Yeah, I suspect that answers the question of why the jail is still entirely intact, too.
Apparently past owners rented out the prison part for people wanting to hold their events/parties somewhere… unusual. But that seems like the owners trying to turn lemons into lemonade. It means whoever buys the house now is going to have something rather specific in mind for its usage, too…
Yeah, in some places they basically don’t mean anything at all. (Locally a historic building was torn down entirely because the penalties were so toothless, whatever fine the company paid was less than the cost of keeping the building’s facade.) But I suspect they mean something in this case, as they’ve kept half the house as a jail for many decades. Sure, it would probably cost a bit to dismantle it and and convert it, but someone’s spent some money to maintain everything just as it was.
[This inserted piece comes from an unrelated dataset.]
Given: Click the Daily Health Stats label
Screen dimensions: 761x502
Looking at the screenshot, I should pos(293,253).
Here to pick up my daughter for dinner, eh? …come on through, she’s just in the back… … yup, just go through that open door with the bars on it…
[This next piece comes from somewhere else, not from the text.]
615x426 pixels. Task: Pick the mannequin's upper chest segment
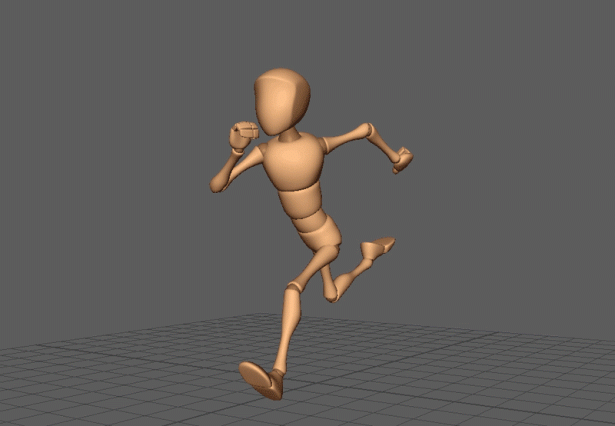293,164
Yeah, yeah, patriarchal, sexist, I’ll take my punishment now…
Though last time I was in Buffalo this place was for sale complete with cannon (for about the price of a 1-bedroom shack in a Toronto back-alley). That did give me protective Daddy fantasies about making the boyfriend walk the drawbridge…
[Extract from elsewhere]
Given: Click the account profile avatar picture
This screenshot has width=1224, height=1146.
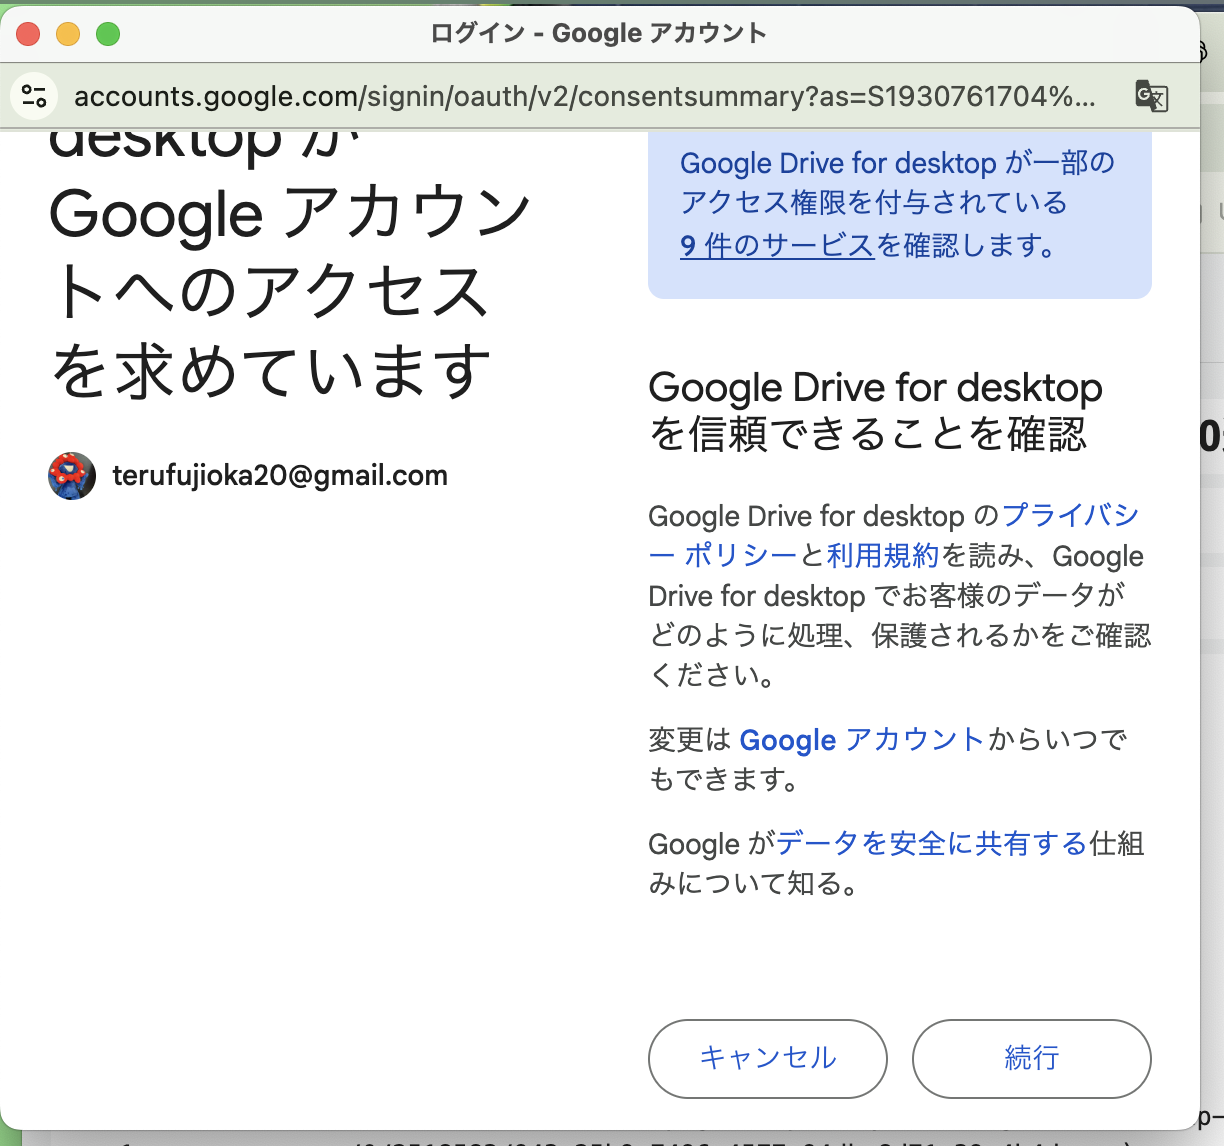Looking at the screenshot, I should pyautogui.click(x=70, y=476).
(And I was pleasantly surprised, having previously only ever seen Buffalo from driving around the south on the I-190, in the distant shadow of their hulking, slightly scary, Art Deco city hall, that the city is not actually a slum… though some Buffalonians apparently still harbour a grudge about our having built the St. Lawrence Seaway… but I digress…)
Yes, in the sense that it’s more fun to imagine that this is intentionally appointed as a murder cult house, with realtors enthusiastically demonstrating capacity, restraints, what can be done to the human body with 440 volts of alternating current, etc., than merely under a historical listing that frustrates any effort to modify the interior.
I’m just grateful that the most recent previous Missouri Governor didn’t find this home. He was creepy enough to be tossed out of office, as a Republican in Missouri, if he’d had this house it might have been an even darker reveal.
Trust me, nobody wants a historical commission filled with people whose minds are like mine. You’re talking about a guy with an antique Alexa phone and a candle-powered television here. I tend to go for things that are both anachronistic AND needlessly impractical.
I guess so. Lots of leather and shiny chrome. Secret safe words and all…
After all, the historic society can probably tell you what sort of permanent changes you can make, but they probably can’t tell you what sorts of parties you can hold in the existing facilities!
Yup, I know someone this happened to. The place has crazy strict rules but the reality is they seem to think residents should be up for pouring a $100k down a toilet and flushing, so the building eventually ended up condemned and torn down. Just stupid. I’m all for historic preservation but don’t let the perfect be the enemy of ‘looks plenty historic’. Otherwise historic preservation just becomes a hobby for the very rich who can throw that kind of money around without worrying about being able to get it back out.
Just checked out the median home prices in each state. MO: $163k. NJ: $329k. CA: $550k. I guess it’s not terribly surprising that CA is seeing a bit of a population exodus. (Though it’s somewhat exaggerated)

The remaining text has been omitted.